Listed entries
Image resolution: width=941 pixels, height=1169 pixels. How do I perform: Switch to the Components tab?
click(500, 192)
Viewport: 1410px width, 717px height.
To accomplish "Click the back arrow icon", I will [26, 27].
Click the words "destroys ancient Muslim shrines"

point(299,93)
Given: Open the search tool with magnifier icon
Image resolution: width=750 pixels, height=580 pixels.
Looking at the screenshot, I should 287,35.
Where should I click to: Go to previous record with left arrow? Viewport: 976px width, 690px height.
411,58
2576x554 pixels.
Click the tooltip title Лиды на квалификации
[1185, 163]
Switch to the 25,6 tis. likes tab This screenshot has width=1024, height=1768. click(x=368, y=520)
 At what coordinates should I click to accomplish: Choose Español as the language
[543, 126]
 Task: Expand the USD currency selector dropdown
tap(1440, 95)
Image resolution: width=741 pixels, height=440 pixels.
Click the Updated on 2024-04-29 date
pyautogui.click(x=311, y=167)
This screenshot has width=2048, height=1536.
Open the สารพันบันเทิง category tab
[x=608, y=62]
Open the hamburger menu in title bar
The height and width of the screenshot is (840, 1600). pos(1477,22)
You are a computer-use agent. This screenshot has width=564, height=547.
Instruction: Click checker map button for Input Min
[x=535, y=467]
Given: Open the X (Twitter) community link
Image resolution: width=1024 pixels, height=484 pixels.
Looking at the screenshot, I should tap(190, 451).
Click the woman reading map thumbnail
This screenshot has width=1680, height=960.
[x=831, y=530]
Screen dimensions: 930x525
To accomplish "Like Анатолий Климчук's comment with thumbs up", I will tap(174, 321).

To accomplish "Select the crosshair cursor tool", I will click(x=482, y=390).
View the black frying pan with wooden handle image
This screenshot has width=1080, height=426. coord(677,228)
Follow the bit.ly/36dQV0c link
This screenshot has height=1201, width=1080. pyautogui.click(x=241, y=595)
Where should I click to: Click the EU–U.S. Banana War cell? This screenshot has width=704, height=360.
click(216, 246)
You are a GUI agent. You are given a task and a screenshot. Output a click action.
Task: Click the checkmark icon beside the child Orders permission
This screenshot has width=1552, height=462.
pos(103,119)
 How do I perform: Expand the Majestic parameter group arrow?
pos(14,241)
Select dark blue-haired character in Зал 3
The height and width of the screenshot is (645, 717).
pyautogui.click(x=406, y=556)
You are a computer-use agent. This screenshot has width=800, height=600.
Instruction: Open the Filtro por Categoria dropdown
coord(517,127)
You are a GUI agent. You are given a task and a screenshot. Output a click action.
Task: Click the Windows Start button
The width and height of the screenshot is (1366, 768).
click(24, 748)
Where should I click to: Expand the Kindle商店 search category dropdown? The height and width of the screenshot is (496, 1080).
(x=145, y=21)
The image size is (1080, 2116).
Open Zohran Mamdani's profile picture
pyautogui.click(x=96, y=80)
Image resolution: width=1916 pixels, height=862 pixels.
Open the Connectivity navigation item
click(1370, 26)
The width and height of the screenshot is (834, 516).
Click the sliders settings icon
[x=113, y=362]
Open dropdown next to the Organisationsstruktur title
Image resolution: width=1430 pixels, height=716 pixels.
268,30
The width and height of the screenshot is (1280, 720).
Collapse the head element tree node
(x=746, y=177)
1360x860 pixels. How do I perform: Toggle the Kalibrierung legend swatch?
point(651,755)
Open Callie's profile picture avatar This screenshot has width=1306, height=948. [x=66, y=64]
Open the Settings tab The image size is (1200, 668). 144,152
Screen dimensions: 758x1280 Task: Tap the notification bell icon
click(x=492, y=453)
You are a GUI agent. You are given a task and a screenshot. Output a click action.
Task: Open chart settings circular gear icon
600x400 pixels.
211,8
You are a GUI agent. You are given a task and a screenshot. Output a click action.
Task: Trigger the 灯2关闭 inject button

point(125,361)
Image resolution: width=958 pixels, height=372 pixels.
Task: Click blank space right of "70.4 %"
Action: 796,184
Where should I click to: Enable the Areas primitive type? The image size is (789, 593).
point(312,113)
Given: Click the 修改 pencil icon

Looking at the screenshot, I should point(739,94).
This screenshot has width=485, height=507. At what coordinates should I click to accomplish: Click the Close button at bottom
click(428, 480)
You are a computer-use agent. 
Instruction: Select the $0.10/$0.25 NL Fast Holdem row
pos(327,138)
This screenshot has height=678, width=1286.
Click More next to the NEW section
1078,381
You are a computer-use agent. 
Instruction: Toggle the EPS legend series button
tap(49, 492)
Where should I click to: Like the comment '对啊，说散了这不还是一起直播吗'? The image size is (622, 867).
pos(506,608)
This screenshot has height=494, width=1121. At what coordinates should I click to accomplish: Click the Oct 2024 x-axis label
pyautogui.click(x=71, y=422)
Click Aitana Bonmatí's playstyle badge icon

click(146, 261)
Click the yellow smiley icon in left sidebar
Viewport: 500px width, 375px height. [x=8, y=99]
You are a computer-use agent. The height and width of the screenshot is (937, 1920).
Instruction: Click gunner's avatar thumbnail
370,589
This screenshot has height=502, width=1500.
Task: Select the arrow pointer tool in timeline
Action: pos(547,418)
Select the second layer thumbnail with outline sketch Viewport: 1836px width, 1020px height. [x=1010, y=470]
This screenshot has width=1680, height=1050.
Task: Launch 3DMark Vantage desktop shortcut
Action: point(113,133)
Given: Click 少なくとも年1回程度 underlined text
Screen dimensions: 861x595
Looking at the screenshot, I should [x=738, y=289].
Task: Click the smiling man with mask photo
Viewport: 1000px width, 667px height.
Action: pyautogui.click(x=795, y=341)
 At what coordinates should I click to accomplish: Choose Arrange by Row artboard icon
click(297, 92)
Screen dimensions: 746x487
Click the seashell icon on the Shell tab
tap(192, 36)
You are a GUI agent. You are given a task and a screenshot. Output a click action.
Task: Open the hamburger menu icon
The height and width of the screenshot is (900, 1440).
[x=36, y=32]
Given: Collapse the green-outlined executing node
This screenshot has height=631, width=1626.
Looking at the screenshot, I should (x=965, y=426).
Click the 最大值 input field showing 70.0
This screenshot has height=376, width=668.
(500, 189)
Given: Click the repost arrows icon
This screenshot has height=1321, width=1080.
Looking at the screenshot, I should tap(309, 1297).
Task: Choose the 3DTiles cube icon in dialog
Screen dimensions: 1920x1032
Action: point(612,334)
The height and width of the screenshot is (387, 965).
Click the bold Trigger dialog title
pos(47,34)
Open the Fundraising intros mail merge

Your instructions
Scan the entries for the word "computer". Report each line that has it.

Output of the exercise
You are a computer-use agent. This screenshot has width=564, height=547.
You are a computer-use agent. This screenshot has width=800, height=600.
You are a computer-use agent. 
You are a computer-use agent. 
You are a computer-use agent. The height and width of the screenshot is (937, 1920).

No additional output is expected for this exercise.